Une autre heure s'écoula. Tout entier à la douleur physique qui éteignait en lui le sentiment de la crainte, Briggs continuait à se plaindre. L'eau montait et montait sans cesse; elle arrivait à ma poitrine, et m'obligeait à tenir soulevé mon bras blessé. Le picotement que l'eau salée produit sur une plaie vive est, à la lettre, insupportable.

Je me voyais voué à une mort lente et certaine, qui me faisait regretter de n'avoir pas péri, sur les remparts, autrement qu'un rat dans une souricière.

Lorsque tout à coup il me sembla que l'eau baissait, ce qui était vrai. L'heure de la marée descendante était venue, et fort à propos; vingt minutes plus tard, c'était fait, de moi.

Le feu avait cessé depuis longtemps. Le navire étant couché sur le flanc, et la vase suffisamment raffermie, des soldats français vinrent nous chercher. J'avouerai, sans la moindre vergogne, que je fus enchanté de me rendre à discrétion. Au lieu de nous porter à bras jusque dans la ville, nos vainqueurs, assez peu cérémonieux, quoi qu'on puisse dire de la politesse nationale, nous firent hisser, comme des poids morts, au sommet du rempart voisin. Je fus de là dirigé sur l'hôpital, en compagnie d'un jeune gaillard qui trouvait la mission assez peu de son goût.

Pour se consoler, sans doute, il s'empara de la cantine qui pendait encore à mon côté, pleine aux deux tiers d'un excellent rhum auquel j'avais eu la maladresse de ne pas songer plus tôt. Ce procédé sans façon m'autorisant à quelque familiarité, je retrouvai assez de force pour lui arracher des mains ce vase qu'il vidait avec dévotion, et dont j'absorbai le contenu en quelques gorgées.

J'entrai peu après à l'hôpital, où finit naturellement un récit que j'ai entrepris pour vous égayer. J'aurais cependant encore à vous conter la disparition de mes habits d'uniforme, que j'eus la bonhomie de confier à un infirmier. Je pourrais aussi vous amuser en vous disant comme quoi je sortis de l'hôpital avec les pantalons d'un de mes camarades et la redingote d'un autre; costume d'autant plus malséant et mal assorti, que le premier avait six pieds, et le second quatre et demi tout au plus.
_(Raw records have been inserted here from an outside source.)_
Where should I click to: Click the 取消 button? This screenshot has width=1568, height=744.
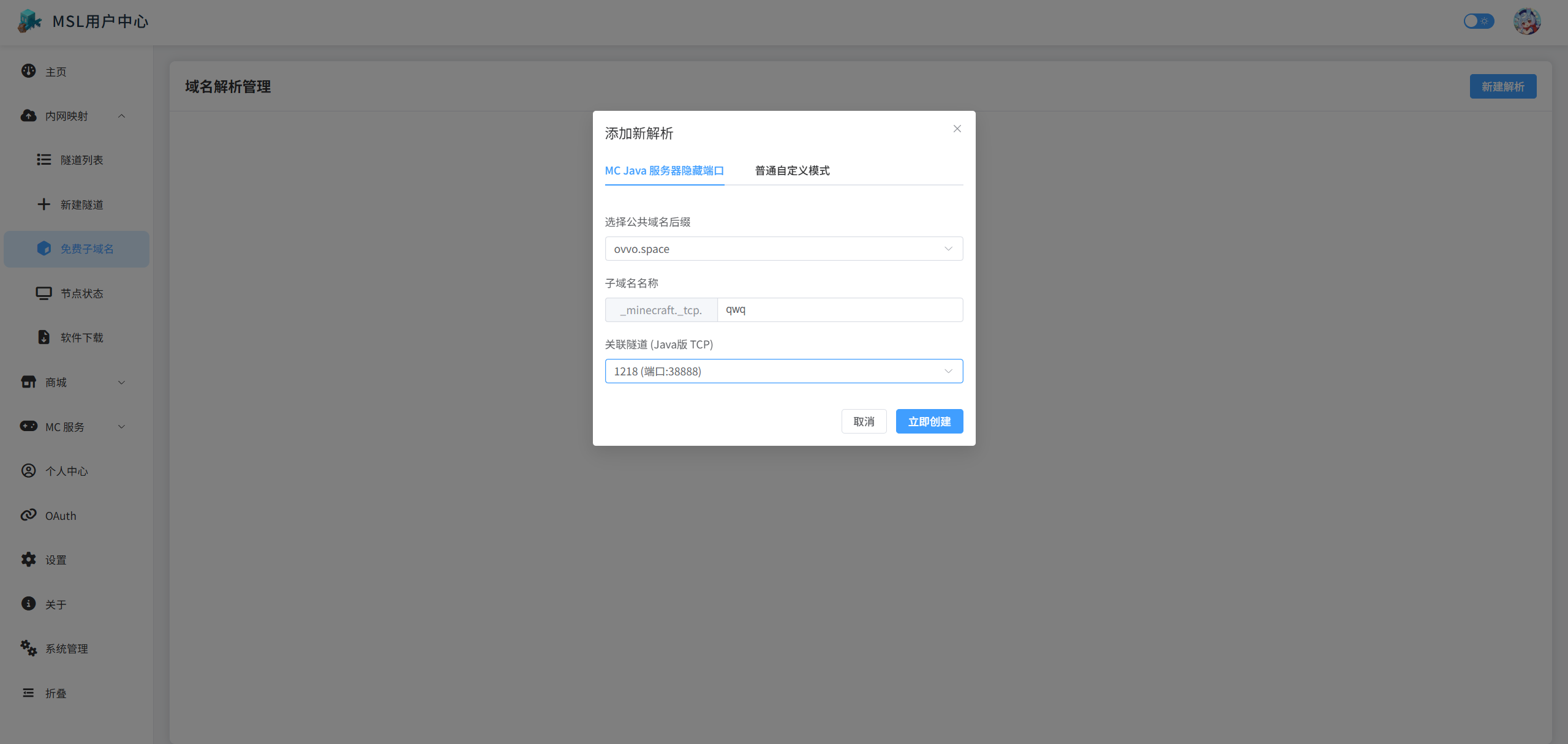click(864, 421)
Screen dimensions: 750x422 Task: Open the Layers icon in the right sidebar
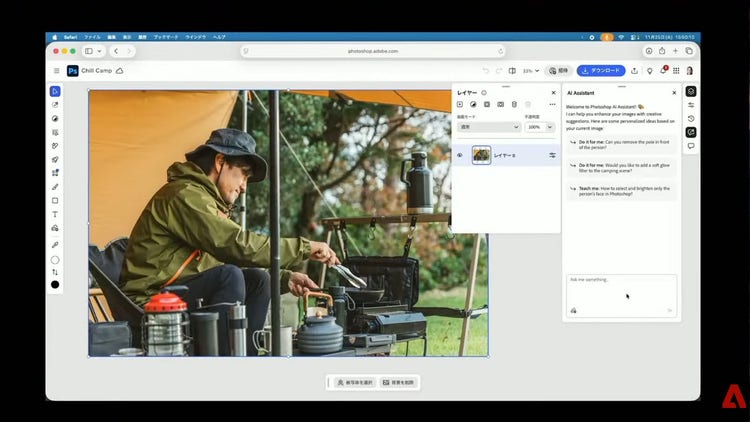tap(691, 91)
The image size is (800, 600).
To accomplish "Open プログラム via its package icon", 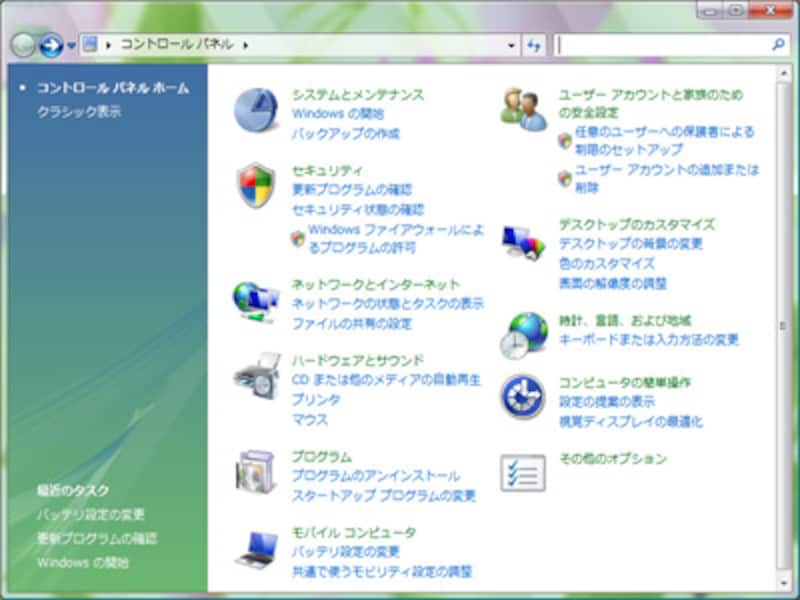I will pyautogui.click(x=257, y=470).
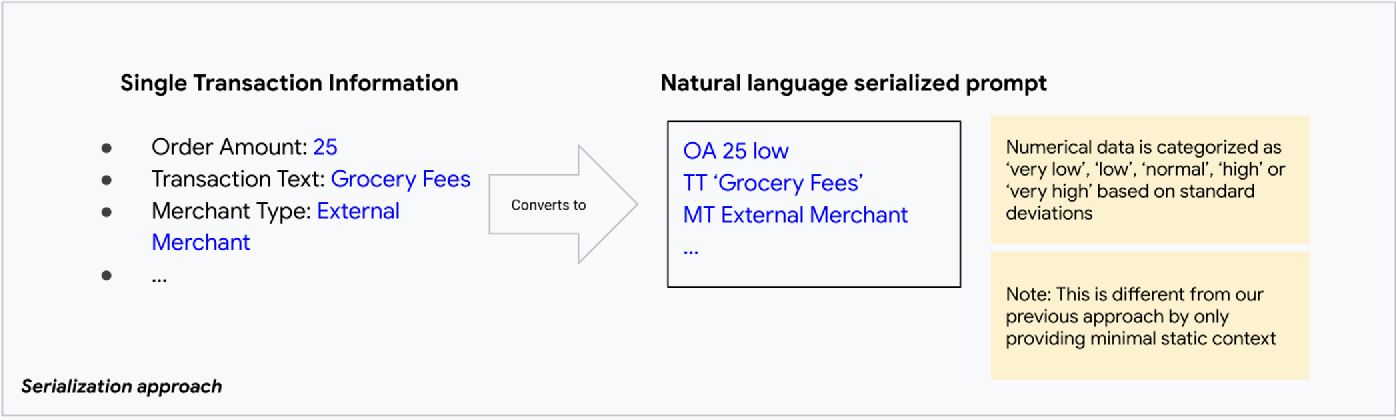Select the yellow "Note: This is different" box

(x=1149, y=316)
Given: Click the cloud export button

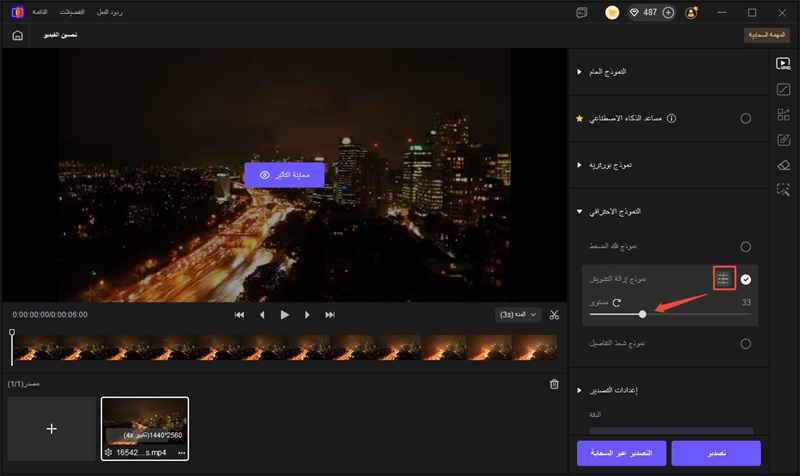Looking at the screenshot, I should tap(620, 453).
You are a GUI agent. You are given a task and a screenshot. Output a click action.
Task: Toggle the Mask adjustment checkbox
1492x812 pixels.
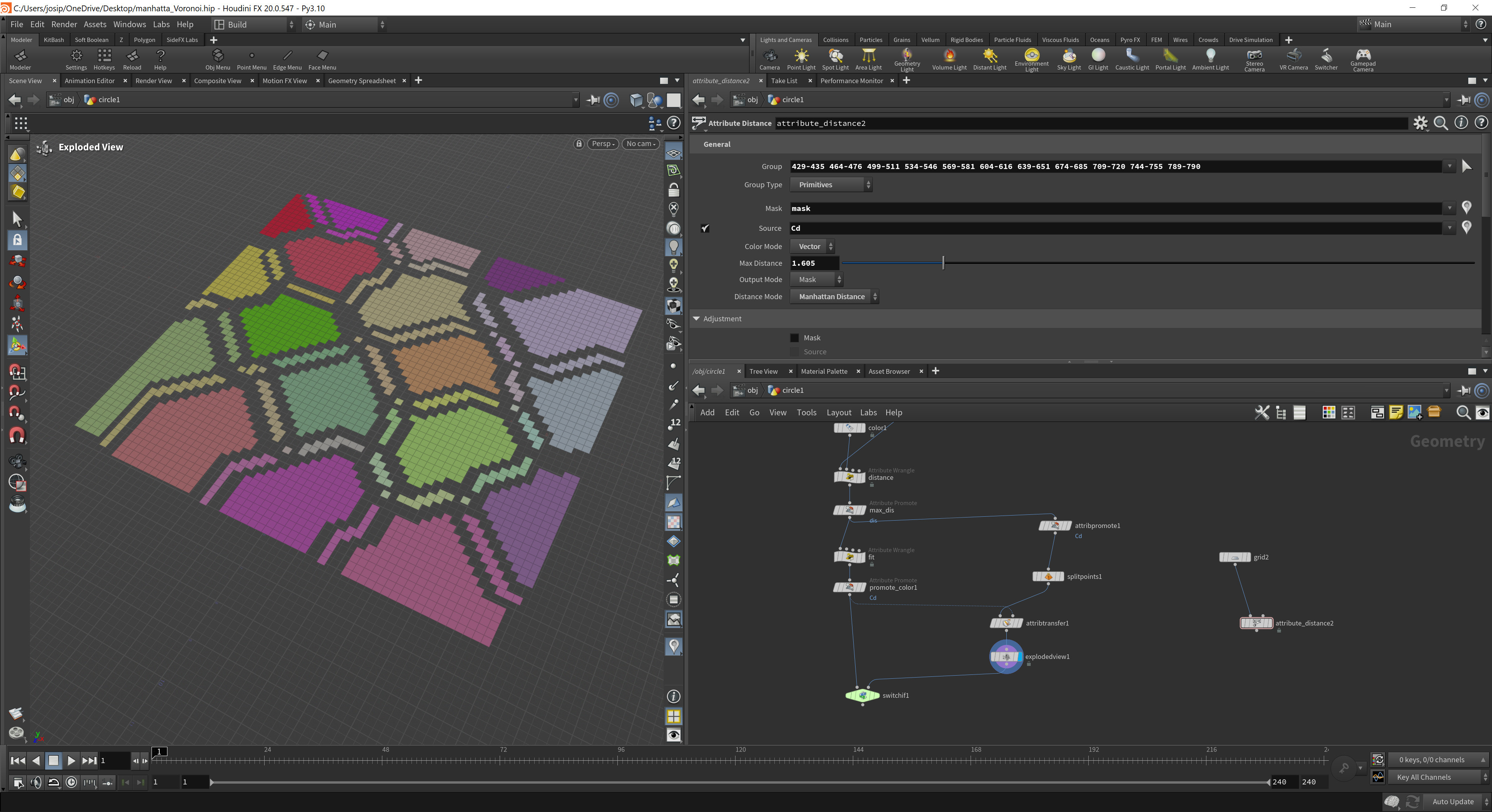pyautogui.click(x=795, y=338)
Il ne serait peut-être pas sans agrément de consigner ici l'histoire de la chemise que l'hôpital m'avait fournie, et qu'on voulait absolument me reprendre, sans me restituer la mienne. Je fis la plus belle défense du monde, non pas tant pour la chemise (encore que ce soit un vêtement précieux en lui-même), mais parce que j'avais cousu dans un de ses coins le peu d'argent qui me restait. D'ailleurs...

«Et M'Dougal, s'il vous plaît, que devint-il?»